Section 4.02 Classes of Directors. Following the initial organization meeting of the Corporation, the Board of Directors shall be divided into three classes, designated Class I, Class II and Class III, as nearly equal in number as possible, and the term of office of directors of one class shall expire at each annual meeting of stockholders, and in all cases as to each director such term shall extend until his or her successor shall be elected and shall qualify or until his or her earlier resignation, removal from office, death or incapacity. Additional directorships resulting from an increase in number of directors shall be apportioned among the classes as equally as possible. The term of office of directors of Class I shall expire at the Corporations 2023 annual meeting of stockholders; the current term of office of directors of Class II shall expire at the Corporations 2024 annual meeting of stockholders; and the current term of office of directors of Class III shall expire at the Corporations 2025 annual meeting of stockholders. Following such terms, at each annual meeting of stockholders, a number of directors equal to the number of directors of the class whose term expires at the time of such meeting (or, if less, the number of directors properly nominated and qualified for election) shall be elected to hold office until the third succeeding annual meeting of shareholders after their election. Notwithstanding the rule that the three classes shall be as nearly equal in number of directors as possible, in the event of any change in the authorized number of directors, each director then continuing to serve as such shall nevertheless continue as a director of the class of which such director is a member until the expiration of his or her current term, or his or her prior death, resignation or removal.
Section 4.03 Extraordinary Actions. Except as specifically provided in Section 4.08 (relating to removal of Directors), in Section 7.02 (relating to certain amendments to the Charter) and in Section 7.02 (relating to certain actions), notwithstanding any provision of law permitting or requiring any action to be taken or approved by the affirmative vote of stockholders entitled to cast a greater number of votes, any such action shall be effective and valid if declared advisable by the Board of Directors and taken or approved by the affirmative vote of stockholders entitled to cast a majority of all the votes entitled to be cast on the matter.
6
Section 4.04 Quorum. The presence in person or by proxy of holders of Shares of the Corporation entitled to cast a majority of the votes entitled to be cast (without regard to class) shall constitute a quorum at any meeting of stockholders, except with respect to any such matter that, under applicable statutes or regulatory requirements or the Charter, requires approval by a separate vote of one or more classes or series of Shares, in which case the presence in person or by proxy of stockholders entitled to cast a majority of the votes entitled to be cast by such classes or series of Shares on such matter shall constitute a quorum. To the extent permitted by Maryland law as in effect from time to time, the foregoing quorum provision may be changed by the Bylaws.

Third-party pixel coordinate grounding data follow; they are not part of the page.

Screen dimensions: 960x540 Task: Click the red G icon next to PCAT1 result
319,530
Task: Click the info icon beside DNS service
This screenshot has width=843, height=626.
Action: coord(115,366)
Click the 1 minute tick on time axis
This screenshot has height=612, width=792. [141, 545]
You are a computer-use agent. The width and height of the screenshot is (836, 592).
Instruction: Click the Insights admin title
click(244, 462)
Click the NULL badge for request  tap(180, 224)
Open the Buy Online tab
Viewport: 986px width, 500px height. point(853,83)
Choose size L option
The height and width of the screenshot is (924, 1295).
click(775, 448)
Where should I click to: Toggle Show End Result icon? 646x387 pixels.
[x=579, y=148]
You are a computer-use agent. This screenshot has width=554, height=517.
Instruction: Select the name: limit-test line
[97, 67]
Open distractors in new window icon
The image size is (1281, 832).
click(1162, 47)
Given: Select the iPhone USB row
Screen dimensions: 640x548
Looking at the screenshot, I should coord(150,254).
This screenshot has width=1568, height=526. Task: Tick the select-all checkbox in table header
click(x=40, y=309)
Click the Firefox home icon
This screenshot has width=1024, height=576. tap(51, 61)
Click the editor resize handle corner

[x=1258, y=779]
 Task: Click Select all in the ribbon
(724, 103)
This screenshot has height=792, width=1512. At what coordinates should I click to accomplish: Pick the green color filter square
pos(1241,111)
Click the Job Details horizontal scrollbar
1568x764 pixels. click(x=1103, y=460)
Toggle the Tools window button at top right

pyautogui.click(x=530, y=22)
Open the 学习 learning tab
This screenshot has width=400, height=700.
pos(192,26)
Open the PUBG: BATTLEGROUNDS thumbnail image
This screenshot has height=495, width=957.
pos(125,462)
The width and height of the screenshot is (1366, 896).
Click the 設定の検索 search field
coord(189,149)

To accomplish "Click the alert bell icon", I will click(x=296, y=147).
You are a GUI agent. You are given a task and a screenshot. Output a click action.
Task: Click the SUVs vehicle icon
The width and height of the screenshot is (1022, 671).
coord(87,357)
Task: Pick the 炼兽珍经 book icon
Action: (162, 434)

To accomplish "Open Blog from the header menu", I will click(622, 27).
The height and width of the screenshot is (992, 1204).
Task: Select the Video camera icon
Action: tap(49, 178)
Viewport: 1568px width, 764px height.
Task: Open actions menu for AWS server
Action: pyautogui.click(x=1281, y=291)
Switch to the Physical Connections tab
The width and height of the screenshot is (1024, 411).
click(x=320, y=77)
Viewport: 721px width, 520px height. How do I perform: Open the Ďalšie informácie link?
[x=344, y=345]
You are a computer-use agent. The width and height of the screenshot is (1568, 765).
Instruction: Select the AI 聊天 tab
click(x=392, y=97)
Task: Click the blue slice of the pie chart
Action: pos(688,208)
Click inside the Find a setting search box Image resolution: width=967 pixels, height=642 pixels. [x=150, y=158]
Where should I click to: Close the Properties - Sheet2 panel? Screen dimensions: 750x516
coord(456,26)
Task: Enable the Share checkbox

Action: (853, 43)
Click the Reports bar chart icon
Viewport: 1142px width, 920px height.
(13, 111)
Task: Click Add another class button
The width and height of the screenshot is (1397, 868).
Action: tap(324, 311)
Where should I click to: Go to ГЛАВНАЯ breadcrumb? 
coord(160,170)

Section 4.05 Authorization by the Board of Directors of Stock Issuance. The Board of Directors may authorize the issuance from time to time of Shares of any class or series, whether now or hereafter authorized, or securities or rights convertible into Shares of any class or series, whether now or hereafter authorized, for such consideration, if any, as the Board of Directors may deem advisable (including compensation for the Directors or without consideration in the case of a stock split or stock dividend), subject to such restrictions or limitations, if any, as may be set forth in the Charter.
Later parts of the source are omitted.